• _Aim of the task_
Starting at the line that contains "coordinates (554, 717)." and ending with the line that contains "(1768, 562).", rewrite the lines with "Describe" changed to "Explain" and everything else left as it is.

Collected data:
───
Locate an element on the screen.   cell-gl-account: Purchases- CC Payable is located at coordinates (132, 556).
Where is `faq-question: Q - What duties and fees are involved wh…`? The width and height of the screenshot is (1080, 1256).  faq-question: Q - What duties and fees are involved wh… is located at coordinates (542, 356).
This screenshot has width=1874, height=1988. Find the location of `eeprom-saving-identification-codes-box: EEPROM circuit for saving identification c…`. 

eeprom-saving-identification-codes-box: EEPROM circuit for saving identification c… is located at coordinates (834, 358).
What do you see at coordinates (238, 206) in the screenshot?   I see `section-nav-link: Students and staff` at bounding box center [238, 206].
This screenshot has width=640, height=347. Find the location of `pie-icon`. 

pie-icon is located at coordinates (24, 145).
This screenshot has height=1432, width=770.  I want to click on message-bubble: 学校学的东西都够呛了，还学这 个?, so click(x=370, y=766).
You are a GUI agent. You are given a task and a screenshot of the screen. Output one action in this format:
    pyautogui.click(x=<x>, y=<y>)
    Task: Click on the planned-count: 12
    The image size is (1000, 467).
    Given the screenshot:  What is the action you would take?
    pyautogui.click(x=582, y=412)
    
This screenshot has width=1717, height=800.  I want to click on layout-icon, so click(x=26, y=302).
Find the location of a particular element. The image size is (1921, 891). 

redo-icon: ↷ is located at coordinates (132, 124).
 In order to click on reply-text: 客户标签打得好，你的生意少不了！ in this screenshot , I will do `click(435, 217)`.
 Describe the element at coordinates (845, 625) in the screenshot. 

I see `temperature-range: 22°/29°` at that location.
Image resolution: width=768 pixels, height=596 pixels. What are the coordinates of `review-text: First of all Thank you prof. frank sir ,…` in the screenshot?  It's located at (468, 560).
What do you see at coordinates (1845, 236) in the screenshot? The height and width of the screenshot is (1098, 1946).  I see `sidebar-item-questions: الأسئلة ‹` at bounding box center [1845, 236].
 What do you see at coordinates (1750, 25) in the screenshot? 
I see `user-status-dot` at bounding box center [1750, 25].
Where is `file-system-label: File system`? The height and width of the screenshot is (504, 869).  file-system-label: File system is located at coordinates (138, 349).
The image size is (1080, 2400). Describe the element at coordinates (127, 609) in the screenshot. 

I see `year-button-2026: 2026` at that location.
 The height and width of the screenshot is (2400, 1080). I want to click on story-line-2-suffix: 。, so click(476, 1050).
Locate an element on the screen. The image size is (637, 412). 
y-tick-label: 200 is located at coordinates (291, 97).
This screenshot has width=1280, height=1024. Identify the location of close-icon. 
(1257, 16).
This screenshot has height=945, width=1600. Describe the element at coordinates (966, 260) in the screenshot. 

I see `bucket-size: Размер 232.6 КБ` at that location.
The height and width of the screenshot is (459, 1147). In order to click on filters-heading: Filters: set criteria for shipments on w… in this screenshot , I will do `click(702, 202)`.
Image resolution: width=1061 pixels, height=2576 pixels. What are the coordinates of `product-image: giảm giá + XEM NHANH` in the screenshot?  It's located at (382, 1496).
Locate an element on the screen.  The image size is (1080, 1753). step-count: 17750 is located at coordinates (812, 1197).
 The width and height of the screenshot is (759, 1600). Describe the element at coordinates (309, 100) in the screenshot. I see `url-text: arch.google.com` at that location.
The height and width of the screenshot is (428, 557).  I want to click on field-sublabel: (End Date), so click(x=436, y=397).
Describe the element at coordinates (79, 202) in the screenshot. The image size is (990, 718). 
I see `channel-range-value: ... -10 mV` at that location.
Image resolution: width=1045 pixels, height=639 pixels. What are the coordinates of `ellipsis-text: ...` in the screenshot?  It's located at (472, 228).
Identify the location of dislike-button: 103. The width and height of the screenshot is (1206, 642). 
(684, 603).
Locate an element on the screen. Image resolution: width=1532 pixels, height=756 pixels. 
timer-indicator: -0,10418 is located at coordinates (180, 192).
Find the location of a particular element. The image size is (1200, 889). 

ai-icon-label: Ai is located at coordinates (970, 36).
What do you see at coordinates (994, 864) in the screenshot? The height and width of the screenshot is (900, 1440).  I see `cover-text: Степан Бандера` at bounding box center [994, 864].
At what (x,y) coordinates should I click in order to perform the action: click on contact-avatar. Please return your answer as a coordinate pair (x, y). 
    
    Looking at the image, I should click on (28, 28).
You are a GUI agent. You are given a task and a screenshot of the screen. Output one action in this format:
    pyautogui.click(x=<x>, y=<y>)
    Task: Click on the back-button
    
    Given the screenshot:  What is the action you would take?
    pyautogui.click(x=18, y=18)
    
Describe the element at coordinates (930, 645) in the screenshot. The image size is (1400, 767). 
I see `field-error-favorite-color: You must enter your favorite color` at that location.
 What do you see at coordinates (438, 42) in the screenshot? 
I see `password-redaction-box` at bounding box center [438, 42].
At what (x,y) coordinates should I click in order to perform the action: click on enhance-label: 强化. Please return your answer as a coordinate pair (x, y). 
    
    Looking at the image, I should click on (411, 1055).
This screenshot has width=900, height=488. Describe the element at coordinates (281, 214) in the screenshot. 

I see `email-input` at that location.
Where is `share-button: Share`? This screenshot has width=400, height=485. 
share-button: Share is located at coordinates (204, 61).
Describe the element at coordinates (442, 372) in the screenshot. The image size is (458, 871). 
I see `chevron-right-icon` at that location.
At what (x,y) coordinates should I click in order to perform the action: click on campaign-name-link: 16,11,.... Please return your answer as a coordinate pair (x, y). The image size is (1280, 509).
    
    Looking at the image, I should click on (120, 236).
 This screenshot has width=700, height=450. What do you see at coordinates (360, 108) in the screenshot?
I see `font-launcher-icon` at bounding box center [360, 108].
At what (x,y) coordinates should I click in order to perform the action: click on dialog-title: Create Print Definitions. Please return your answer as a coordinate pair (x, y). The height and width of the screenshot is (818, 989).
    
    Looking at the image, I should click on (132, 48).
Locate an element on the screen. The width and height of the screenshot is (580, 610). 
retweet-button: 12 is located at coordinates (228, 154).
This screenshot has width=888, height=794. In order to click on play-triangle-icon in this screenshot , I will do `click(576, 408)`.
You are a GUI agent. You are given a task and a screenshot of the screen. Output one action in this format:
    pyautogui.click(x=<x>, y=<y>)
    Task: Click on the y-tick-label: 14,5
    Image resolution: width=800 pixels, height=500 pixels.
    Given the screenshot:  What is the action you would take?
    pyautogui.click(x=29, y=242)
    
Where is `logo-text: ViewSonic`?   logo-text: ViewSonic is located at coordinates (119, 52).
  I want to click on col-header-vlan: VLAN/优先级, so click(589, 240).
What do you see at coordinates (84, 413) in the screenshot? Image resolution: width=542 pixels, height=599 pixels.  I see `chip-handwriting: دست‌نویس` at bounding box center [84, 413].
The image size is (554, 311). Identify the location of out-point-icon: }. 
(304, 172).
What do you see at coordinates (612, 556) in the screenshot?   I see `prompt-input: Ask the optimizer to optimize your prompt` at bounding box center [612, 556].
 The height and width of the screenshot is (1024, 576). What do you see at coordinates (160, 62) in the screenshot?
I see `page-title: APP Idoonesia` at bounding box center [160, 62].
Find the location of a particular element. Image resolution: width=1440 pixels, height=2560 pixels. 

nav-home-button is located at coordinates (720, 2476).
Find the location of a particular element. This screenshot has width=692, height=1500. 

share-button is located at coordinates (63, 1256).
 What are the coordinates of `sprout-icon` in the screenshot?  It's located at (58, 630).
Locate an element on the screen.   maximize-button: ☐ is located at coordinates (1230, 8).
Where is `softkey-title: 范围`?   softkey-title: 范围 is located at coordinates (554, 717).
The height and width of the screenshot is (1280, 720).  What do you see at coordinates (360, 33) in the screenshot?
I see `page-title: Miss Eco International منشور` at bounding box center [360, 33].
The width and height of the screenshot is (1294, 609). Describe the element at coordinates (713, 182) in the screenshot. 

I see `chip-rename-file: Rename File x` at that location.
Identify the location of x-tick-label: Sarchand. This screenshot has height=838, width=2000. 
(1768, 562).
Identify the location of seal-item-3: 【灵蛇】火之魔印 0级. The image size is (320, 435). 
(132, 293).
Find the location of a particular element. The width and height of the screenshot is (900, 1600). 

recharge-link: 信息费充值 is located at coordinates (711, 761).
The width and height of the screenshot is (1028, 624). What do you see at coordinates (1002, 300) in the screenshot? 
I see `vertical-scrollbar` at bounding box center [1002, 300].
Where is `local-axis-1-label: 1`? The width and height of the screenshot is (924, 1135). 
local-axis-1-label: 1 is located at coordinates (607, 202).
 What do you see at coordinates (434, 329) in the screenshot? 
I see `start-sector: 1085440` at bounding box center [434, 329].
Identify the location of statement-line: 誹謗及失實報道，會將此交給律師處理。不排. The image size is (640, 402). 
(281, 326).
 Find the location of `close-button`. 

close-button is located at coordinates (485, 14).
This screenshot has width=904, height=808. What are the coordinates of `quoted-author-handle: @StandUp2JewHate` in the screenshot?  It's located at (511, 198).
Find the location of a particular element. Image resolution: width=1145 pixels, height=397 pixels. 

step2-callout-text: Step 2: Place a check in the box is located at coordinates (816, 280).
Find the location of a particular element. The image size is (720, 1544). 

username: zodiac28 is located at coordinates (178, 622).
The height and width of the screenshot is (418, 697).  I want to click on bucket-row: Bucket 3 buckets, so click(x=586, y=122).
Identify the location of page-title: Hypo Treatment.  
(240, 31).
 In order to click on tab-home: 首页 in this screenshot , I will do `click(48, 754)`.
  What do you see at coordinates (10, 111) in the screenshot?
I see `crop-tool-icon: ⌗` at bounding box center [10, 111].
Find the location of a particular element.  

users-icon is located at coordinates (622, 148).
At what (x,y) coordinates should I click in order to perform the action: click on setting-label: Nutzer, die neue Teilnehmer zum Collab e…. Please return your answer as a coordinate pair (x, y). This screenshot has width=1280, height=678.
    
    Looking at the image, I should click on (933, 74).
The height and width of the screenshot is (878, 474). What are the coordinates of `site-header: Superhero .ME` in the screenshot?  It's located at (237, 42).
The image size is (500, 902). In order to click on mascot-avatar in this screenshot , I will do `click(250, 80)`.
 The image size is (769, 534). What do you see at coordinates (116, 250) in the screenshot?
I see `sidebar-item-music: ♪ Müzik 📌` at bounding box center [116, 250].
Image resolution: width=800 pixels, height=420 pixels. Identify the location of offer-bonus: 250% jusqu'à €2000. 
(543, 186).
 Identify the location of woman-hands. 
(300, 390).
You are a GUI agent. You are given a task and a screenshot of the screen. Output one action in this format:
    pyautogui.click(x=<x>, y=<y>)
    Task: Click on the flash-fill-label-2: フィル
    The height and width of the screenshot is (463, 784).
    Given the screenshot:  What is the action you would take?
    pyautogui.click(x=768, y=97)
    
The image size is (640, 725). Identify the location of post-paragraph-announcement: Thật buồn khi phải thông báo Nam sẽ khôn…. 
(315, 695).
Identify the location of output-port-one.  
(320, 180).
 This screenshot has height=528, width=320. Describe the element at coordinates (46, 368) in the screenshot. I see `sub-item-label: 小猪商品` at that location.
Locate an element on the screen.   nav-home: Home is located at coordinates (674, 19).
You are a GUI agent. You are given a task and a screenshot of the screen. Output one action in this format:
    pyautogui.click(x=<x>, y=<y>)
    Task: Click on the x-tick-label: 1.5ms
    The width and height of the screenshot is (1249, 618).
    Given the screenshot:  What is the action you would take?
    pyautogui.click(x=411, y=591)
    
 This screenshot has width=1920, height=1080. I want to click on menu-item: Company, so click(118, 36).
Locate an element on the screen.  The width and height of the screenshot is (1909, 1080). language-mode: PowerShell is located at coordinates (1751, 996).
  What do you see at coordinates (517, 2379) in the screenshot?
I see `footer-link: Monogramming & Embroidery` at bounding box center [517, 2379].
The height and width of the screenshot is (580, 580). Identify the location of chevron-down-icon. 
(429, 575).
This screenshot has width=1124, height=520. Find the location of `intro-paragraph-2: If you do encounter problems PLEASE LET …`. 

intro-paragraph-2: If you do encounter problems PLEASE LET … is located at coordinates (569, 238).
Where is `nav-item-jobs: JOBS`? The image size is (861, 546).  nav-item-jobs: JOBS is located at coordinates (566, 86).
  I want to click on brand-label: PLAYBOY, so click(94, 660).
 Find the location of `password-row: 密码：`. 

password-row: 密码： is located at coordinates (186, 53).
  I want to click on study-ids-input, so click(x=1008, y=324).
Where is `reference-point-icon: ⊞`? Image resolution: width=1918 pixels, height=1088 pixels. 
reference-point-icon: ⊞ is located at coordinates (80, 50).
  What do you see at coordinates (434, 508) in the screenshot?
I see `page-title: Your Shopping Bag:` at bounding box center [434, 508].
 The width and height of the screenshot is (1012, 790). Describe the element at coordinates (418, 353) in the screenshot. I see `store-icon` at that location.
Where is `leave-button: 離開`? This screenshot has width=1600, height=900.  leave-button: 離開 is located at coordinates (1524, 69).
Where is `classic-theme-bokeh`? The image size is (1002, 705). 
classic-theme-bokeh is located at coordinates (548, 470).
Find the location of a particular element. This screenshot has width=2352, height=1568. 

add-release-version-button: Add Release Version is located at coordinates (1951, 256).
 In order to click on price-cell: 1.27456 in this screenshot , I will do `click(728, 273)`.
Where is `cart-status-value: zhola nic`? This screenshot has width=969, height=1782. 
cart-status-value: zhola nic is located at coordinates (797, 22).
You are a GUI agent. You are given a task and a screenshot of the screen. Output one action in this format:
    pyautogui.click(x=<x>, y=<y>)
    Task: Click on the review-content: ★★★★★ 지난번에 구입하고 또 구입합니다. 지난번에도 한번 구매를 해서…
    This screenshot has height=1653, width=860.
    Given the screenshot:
───
• _Answer section_
Where is `softkey-title: 范围`?   softkey-title: 范围 is located at coordinates (554, 717).
The height and width of the screenshot is (1280, 720).  What do you see at coordinates (360, 33) in the screenshot?
I see `page-title: Miss Eco International منشور` at bounding box center [360, 33].
The width and height of the screenshot is (1294, 609). Explain the element at coordinates (713, 182) in the screenshot. 

I see `chip-rename-file: Rename File x` at that location.
Identify the location of x-tick-label: Sarchand. This screenshot has height=838, width=2000. 
(1768, 562).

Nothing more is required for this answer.